All I’ve said so far is that objections to eugenics can’t be dismissed on the ground that its current practice is, and its future practice is likely to be, a private-sector affair. John Derbyshire’s historical claim that eugenics was discredited because of its association with government struck me as questionable, and probably false. A survey of the objections to eugenics lodged in Derbyshire’s inbox does not seem to go very far to establish the historical claim.

 

I mentioned the argument that some types of eugenic intervention can be wrong because they reduce human life to the status of a product of manufacture. (Others might be wrong for other or additional reasons: We would have several grounds for criticizing the killing of three-year-olds judged “defective” in one scenario Derbyshire mentions.) Derbyshire raises the familiar counter-argument, that if they do then so do lower-tech, less efficient methods of influencing the characteristics of one’s offspring, such as mate selection. Writes Derbyshire, “The logical endpoint of your argument seems to be that mate selection should be banned—that we should all be assigned mates at random by the authorities, lest we attempt to influence the outcome of our mating, thereby ‘reducing human life to. . .’ etc.”

 

It is nice to see Derbyshire setting aside his admonitions against attempting to apply logic to human affairs, even if he is only setting them aside selectively. (That’s why he’s in a stand-off with Justin Katz. Derbyshire suggests that it’s pointless for Katz to raise objections to eugenics, since people are going to practice it whatever he says.
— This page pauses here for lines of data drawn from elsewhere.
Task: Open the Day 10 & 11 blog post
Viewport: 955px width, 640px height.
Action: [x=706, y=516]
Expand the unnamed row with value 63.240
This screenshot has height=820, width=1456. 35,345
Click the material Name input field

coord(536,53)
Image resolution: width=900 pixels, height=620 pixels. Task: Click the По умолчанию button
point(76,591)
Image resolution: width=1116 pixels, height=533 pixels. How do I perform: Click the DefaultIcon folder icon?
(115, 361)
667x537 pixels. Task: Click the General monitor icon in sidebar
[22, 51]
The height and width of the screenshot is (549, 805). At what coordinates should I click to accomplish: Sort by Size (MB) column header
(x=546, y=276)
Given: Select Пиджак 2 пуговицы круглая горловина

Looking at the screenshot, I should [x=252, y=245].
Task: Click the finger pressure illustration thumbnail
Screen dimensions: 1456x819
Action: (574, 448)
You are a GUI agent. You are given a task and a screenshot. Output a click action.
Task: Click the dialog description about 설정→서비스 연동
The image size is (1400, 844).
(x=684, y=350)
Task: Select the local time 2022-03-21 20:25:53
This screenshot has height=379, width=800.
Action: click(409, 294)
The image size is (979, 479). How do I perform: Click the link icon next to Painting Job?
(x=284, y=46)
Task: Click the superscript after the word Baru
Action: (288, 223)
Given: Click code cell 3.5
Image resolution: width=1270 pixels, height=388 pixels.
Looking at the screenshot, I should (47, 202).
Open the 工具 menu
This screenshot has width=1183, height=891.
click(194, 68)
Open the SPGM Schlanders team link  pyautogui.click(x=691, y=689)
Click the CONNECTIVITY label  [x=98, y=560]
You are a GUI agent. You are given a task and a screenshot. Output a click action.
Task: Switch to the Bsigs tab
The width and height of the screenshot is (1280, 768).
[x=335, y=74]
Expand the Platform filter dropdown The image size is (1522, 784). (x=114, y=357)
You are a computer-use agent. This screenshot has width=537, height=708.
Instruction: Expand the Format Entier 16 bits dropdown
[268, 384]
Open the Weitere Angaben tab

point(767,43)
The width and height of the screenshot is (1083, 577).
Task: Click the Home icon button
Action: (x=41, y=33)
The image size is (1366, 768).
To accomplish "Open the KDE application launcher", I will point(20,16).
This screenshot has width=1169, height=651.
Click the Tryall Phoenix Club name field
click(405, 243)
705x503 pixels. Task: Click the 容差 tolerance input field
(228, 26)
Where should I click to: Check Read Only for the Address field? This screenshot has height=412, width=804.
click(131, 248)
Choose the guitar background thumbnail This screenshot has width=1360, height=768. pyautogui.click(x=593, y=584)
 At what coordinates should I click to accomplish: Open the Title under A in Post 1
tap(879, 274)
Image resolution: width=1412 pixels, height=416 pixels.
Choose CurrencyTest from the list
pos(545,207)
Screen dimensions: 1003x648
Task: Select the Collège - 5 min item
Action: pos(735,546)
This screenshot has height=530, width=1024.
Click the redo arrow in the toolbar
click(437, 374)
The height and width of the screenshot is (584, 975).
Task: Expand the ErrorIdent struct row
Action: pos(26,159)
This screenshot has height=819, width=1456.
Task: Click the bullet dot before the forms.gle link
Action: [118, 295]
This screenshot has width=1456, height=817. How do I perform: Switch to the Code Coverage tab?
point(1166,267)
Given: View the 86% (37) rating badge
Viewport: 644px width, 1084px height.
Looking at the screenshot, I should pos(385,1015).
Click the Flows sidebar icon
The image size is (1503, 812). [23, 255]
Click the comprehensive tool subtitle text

When Katz points out that people are going to practice it collectively, too, Derbyshire falls back on . . . the force of the arguments he will make when that day comes.)

 

Anyway, he has misplaced his logical endpoint. Let’s assume, for the sake of argument, that I am right to believe 1) that it would be wrong for someone to marry someone else purely in order to have red-headed children, 2) that one of the reasons it would be wrong is that it would instrumentalize human life, and 3) that it would thus be wrong for the same reason that some types of eugenic interventions would be wrong. It simply doesn’t follow from those premises that the law should treat all of these possible wrongs the same way.

 

Off the top of my head, I can think of three reasons that might justify a legal distinction. The first is that none of those premises calls into question the truth that the ability to choose a mate is a good in itself and can serve many other goods. It is, on the other hand, conceivable that some eugenic technologies could be used only for purposes that are (on the above premises) wrongful. The second is that we might judge that banning free choice in marriage would have negative consequences—e.g., it would require the construction of a totalitarian state—that might not attend the banning of certain eugenic techniques. The third is that banning free choice in marriage is probably impossible, and banning (or in some cases regulating) those techniques may not be.

 

Obviously there is more that could be said, but there’s a first stab at thinking through some of the issues.